Tus tareas:
• a. Resume en dos oraciones el texto sobre el dominio de Djokovic en el tenis.
• b. Prolonga el texto sobre el dominio de Djokovic en el tenis a partir de su última frase.

Texto de origen:
------

La tiranía de Djokovic, Nadal y Federer, sostenida en el último lustro por el balcánico y el español, perdura hace dos décadas.
Madrid.
Cada año da la sensación de que todo puede cambiar. Que casi definitivamente el nuevo orden va a irrumpir en el circuito.
La nueva generación llega fuerte y ha echado a un lado a la camada precedente, también prometedora, que ya se disuelve y que pasa por el tiempo sin pena ni gloria o sin capacidad de dar un vuelco al tour, a cada temporada.
Al final, desde hace tiempo, es lo mismo. Sigue el de siempre. A la espera de Rafa Nadal, al que se aguarda con esperanza y con expectación, nadie es capaz de instalarse a la altura de Novak Djokovic, que cerrará el 2024 como número uno del mundo, que habrá alcanzado las 400 semanas en la cima del ranking.
Normalizada la situación, sin vetos por el covid y la temporada al ritmo de antaño, el serbio, ganador de veinticuatro grandes, más que nadie, sigue a lo suyo.
Intratable, inalcanzable a pesar de la buena pinta de los jóvenes que irrumpen aunque no lo suficiente como para cuestionar la autoridad del balcánico.

------

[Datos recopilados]

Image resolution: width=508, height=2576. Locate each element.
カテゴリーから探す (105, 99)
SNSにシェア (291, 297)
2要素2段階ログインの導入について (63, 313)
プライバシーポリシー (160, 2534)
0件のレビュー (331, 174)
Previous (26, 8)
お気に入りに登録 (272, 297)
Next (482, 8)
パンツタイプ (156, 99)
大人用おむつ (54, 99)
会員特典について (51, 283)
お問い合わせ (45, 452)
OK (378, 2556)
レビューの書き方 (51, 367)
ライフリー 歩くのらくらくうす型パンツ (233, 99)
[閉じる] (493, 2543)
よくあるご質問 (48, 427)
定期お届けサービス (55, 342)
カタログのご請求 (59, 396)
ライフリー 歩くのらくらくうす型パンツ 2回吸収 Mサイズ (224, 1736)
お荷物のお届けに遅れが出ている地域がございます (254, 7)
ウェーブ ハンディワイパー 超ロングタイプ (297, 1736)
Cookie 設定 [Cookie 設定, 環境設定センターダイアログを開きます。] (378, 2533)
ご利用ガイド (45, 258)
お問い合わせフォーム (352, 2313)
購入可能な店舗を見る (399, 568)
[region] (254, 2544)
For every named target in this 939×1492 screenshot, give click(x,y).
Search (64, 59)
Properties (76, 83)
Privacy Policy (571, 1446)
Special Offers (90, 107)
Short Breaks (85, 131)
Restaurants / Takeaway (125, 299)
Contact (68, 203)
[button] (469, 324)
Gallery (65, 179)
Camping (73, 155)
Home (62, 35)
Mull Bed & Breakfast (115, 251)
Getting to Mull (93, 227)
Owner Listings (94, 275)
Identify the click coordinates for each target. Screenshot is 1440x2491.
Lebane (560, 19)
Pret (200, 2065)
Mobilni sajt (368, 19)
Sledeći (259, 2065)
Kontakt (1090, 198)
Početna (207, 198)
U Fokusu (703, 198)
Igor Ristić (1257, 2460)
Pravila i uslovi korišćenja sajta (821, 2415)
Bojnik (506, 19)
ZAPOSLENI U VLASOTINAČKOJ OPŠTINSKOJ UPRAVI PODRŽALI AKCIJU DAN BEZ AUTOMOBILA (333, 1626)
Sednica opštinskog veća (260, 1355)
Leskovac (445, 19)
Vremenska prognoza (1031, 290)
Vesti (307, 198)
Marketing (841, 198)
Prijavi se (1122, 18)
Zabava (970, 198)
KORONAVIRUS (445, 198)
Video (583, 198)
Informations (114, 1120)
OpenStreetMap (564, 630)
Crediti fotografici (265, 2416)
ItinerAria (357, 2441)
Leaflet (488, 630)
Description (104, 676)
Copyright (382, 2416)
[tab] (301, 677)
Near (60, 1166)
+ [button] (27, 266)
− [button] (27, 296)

------

Respuestas por tarea:
• a. Cada temporada parece que una nueva generación va a cambiar el orden del circuito, pero al final sigue mandando el de siempre. A la espera de Rafa Nadal, nadie alcanza a Novak Djokovic, ganador de veinticuatro grandes, que cerrará 2024 como número uno del mundo sin que los jóvenes logren cuestionar su autoridad.

• b.
La retirada de Roger Federer y el arrinconamiento provisional de Nadal han dado vía libre a Djokovic que el domingo alzó su séptimo torneo de maestros.
Más que nadie. Más que el legendario jugador de Basilea, con el que mantenía un equilibrio en el número de premios en las Finales ATP.
La pelea por el título del torneo de Turín remarcó la distancia entre el poderío de dos generaciones. La representada por el jugador de Belgrado, de 36 años, ícono de la mejor época de la historia del tenis, de un dominio sin igual solo compartido con el helvético y el español en el reparto de éxitos y la que lidera el italiano Jannik Sinner junto a Carlos Alcaraz.
El transalpino y el español, y ocasionalmente también el danés Holger Rune, han relegado al rincón.